▶ Deine Aufgaben
1. Benenne im Forenthread "OpenGL" in "Vulkan" um und gib dazu den Abschnitt wieder, der mit den Worten "## Asmo (17." beginnt und mit "als Bibliothek nehmen." endet.
2. Wiederhole aus den Zeilen nach dem Forenthread wortgetreu den Abschnitt, der mit der Zeile beginnt, die "This screenshot has width=1920, height=1080. Describe" enthält, und mit der Zeile endet, die "coordinates (990, 426)." enthält.

▶ Vorgegebener Text
# 3D Open Source Projekt



## FastProg (12. Januar 2004)

Hi Leute

Ich wollte mal ein kleines Open Source Projekt Starten.
Es geht um ein Online Spiel in 3D dieses sollte so eine art wie "GTA" und "TheSims" werden.

Also ein Super Spiel 

Infos:
Das Spiel sollte mit VB6.0 und DirectX8 Programmiert werden, wenn ihr es lieber in VB.Net programmieren wollt können wir ja darüber reden.
Es wäre super, wenn ihr euch schon mit DirectX auskennt.
Wenn nicht auch gut, dann könntet ihr vieleicht etwas lernen!

Wenn ihr Fragen, Tips, Beispiele oder mit Programmieren wollt schreibt einfach!


----------



## Asmo (17. Februar 2004)

Ist das überhaupt möglich? Will nämlich nächstens auch sowas machen und 
wollte fragen ob das mit VB überhaupt geht...


----------



## Dario Linsky (17. Februar 2004)

Ich will Dir da nicht reinreden, aber VB ist meiner Meinung nach die völlig falsche Sprache dafür... Und wenn es Open Source sein soll, dann solltest Du evtl. auch lieber OpenGL als Bibliothek nehmen.

▶ Angezeigte Daten
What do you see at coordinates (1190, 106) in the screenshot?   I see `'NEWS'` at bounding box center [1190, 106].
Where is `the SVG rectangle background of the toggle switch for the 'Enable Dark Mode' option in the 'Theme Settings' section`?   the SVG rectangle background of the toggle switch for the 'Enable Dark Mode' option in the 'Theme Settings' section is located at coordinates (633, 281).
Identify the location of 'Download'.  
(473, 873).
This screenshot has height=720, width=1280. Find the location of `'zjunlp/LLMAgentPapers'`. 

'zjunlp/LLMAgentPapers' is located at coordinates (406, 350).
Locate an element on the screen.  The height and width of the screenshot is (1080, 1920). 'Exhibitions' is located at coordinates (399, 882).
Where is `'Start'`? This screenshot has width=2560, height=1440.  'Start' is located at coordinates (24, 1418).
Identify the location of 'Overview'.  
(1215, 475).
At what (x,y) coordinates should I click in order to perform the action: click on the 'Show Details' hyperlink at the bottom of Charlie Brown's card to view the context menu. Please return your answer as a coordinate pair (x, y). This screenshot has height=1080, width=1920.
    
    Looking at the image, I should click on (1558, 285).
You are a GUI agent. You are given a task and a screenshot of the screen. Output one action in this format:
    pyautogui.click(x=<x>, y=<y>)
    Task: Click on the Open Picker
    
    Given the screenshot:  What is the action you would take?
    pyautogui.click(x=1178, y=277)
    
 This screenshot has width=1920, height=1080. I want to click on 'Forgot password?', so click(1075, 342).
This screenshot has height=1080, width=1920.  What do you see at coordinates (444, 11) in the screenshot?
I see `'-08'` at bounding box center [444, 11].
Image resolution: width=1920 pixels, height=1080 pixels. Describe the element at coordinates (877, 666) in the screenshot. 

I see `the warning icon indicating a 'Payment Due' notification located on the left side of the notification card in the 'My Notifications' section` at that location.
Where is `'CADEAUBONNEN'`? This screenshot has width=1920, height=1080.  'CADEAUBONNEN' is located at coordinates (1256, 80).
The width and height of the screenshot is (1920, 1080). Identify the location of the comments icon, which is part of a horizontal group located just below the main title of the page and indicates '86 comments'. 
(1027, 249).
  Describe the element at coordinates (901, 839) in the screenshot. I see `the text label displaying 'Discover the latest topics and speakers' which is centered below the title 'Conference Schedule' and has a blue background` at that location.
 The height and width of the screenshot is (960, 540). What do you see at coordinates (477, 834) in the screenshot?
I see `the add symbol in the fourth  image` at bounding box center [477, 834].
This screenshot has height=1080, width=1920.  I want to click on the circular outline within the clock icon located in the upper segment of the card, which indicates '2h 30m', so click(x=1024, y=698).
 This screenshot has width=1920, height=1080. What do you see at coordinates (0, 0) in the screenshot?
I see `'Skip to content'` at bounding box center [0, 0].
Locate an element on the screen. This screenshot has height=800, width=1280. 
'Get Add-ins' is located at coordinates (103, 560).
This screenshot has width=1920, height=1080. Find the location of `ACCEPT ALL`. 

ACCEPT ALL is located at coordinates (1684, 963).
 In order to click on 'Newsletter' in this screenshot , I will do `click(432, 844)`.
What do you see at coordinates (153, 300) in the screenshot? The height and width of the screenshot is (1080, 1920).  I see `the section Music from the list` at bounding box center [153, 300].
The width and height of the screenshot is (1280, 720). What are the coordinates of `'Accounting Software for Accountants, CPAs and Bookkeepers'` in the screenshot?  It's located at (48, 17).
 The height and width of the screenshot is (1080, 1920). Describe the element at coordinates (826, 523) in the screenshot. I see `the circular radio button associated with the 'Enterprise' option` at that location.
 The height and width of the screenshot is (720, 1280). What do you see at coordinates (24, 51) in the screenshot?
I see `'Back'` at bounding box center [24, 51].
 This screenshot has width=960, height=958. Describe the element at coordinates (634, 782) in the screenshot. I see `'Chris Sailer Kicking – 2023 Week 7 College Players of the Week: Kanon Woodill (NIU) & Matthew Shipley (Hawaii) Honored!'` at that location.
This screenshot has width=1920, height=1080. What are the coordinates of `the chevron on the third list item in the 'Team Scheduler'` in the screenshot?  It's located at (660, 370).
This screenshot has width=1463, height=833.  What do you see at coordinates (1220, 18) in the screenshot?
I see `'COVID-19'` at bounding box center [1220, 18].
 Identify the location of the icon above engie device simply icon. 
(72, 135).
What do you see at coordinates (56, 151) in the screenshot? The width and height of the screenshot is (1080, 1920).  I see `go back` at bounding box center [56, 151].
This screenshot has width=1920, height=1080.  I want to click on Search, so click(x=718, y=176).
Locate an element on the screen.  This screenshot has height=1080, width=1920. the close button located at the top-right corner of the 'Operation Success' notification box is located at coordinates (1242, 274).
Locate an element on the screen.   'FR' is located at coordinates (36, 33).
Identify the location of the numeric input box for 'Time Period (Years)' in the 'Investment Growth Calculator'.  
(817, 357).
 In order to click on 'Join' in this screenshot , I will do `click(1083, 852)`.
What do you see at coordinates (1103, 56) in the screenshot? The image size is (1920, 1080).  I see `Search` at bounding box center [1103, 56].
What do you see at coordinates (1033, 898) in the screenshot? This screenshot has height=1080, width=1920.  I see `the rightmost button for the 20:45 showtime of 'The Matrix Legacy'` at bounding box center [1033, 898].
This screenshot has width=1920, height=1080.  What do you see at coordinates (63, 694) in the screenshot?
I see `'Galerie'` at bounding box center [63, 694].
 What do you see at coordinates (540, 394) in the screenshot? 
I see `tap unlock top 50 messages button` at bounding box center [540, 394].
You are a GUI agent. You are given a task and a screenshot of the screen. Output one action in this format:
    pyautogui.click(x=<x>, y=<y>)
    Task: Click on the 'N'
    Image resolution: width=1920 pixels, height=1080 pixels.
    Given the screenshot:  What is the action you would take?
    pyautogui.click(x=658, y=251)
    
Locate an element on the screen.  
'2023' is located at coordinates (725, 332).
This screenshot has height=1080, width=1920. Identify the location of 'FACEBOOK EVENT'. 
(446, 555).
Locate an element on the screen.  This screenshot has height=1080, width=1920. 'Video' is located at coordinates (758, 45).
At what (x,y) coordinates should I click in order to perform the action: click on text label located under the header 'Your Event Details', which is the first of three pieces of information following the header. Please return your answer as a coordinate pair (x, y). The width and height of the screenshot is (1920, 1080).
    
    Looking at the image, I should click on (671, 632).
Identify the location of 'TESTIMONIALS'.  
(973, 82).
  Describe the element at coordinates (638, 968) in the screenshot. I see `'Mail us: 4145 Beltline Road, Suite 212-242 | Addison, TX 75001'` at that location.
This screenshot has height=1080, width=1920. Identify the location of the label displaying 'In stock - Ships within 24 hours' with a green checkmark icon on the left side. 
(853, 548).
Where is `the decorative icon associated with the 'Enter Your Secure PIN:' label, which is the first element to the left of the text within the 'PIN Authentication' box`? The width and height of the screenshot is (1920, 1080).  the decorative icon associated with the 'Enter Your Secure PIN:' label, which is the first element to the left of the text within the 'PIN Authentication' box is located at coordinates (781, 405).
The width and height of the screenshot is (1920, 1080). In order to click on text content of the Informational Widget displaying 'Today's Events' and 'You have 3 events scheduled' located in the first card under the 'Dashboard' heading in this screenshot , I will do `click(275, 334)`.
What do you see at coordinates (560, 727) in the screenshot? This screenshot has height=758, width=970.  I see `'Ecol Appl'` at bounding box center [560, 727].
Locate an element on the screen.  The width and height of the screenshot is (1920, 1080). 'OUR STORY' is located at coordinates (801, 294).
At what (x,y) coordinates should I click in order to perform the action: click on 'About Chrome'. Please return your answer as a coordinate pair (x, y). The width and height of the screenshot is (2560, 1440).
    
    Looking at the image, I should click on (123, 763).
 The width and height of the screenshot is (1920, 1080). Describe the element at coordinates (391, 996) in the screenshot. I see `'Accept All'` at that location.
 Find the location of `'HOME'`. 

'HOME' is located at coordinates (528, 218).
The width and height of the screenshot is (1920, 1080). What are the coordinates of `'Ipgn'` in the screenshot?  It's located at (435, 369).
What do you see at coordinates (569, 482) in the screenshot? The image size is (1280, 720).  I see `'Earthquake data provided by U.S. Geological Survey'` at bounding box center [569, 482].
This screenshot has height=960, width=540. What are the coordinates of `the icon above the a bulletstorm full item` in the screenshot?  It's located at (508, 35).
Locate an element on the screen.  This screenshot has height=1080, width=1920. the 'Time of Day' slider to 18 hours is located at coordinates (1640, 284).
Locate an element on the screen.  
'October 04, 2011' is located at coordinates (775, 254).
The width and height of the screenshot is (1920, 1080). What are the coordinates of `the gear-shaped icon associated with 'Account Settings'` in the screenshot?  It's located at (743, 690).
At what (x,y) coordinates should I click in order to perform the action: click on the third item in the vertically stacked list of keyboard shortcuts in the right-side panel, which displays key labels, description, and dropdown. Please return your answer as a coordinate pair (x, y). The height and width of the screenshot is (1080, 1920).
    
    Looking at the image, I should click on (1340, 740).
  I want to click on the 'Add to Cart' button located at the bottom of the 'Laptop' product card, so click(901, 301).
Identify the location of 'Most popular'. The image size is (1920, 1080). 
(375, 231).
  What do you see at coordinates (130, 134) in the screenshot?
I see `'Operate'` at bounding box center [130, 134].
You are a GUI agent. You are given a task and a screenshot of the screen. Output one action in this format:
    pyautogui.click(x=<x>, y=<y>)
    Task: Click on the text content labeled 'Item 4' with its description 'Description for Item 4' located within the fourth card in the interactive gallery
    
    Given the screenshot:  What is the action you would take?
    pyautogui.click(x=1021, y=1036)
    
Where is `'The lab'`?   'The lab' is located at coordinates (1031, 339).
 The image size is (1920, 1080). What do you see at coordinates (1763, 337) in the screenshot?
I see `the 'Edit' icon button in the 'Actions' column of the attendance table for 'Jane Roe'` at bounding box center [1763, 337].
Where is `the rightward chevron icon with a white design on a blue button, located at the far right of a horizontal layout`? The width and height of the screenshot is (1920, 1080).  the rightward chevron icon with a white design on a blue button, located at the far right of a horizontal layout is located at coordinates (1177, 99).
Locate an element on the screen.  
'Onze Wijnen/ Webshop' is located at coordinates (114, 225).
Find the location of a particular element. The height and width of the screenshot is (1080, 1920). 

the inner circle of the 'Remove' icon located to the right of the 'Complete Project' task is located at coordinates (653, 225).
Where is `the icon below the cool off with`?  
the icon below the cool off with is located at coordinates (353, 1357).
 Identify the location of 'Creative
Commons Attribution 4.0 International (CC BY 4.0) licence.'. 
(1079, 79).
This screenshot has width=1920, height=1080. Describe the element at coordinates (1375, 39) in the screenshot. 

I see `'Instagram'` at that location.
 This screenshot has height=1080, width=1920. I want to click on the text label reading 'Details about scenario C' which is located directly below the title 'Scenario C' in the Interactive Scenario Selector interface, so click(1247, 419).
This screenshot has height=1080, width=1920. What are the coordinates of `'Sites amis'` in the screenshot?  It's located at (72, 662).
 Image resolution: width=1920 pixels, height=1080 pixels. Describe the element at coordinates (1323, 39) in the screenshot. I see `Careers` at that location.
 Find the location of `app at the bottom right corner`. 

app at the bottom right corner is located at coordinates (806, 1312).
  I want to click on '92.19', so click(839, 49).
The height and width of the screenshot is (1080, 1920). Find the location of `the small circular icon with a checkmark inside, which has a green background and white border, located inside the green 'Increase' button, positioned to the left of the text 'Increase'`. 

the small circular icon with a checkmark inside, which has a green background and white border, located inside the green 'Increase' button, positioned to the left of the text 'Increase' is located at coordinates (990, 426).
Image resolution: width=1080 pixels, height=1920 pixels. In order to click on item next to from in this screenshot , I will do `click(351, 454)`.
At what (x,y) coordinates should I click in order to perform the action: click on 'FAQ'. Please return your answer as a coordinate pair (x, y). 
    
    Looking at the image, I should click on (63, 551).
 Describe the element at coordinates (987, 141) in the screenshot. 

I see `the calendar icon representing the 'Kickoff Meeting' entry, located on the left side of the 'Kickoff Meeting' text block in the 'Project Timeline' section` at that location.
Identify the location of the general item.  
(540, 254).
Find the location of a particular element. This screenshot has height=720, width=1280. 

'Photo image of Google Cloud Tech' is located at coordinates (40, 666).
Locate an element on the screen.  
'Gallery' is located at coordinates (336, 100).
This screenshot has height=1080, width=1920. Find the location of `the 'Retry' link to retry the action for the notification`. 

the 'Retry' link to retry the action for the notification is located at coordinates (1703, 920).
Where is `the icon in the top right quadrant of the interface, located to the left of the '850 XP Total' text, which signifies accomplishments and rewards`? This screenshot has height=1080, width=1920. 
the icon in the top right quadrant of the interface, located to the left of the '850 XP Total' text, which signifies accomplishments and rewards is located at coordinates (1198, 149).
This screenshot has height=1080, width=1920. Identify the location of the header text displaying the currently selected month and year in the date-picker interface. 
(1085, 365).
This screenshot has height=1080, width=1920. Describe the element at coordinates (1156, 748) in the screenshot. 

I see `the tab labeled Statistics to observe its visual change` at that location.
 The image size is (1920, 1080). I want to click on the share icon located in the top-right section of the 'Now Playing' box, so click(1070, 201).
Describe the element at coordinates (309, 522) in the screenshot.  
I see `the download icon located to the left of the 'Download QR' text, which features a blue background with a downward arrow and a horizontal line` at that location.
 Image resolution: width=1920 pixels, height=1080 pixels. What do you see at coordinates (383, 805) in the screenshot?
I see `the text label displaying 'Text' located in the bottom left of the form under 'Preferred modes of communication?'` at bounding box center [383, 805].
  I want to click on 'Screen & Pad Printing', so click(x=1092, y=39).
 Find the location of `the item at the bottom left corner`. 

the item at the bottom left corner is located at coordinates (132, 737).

▶ Lösungen
1.
## Asmo (17. Februar 2004)

Ist das überhaupt möglich? Will nämlich nächstens auch sowas machen und 
wollte fragen ob das mit VB überhaupt geht...


----------



## Dario Linsky (17. Februar 2004)

Ich will Dir da nicht reinreden, aber VB ist meiner Meinung nach die völlig falsche Sprache dafür... Und wenn es Open Source sein soll, dann solltest Du evtl. auch lieber Vulkan als Bibliothek nehmen.

2.
This screenshot has width=1920, height=1080. Describe the element at coordinates (1375, 39) in the screenshot. 

I see `'Instagram'` at that location.
 This screenshot has height=1080, width=1920. I want to click on the text label reading 'Details about scenario C' which is located directly below the title 'Scenario C' in the Interactive Scenario Selector interface, so click(1247, 419).
This screenshot has height=1080, width=1920. What are the coordinates of `'Sites amis'` in the screenshot?  It's located at (72, 662).
 Image resolution: width=1920 pixels, height=1080 pixels. Describe the element at coordinates (1323, 39) in the screenshot. I see `Careers` at that location.
 Find the location of `app at the bottom right corner`. 

app at the bottom right corner is located at coordinates (806, 1312).
  I want to click on '92.19', so click(839, 49).
The height and width of the screenshot is (1080, 1920). Find the location of `the small circular icon with a checkmark inside, which has a green background and white border, located inside the green 'Increase' button, positioned to the left of the text 'Increase'`. 

the small circular icon with a checkmark inside, which has a green background and white border, located inside the green 'Increase' button, positioned to the left of the text 'Increase' is located at coordinates (990, 426).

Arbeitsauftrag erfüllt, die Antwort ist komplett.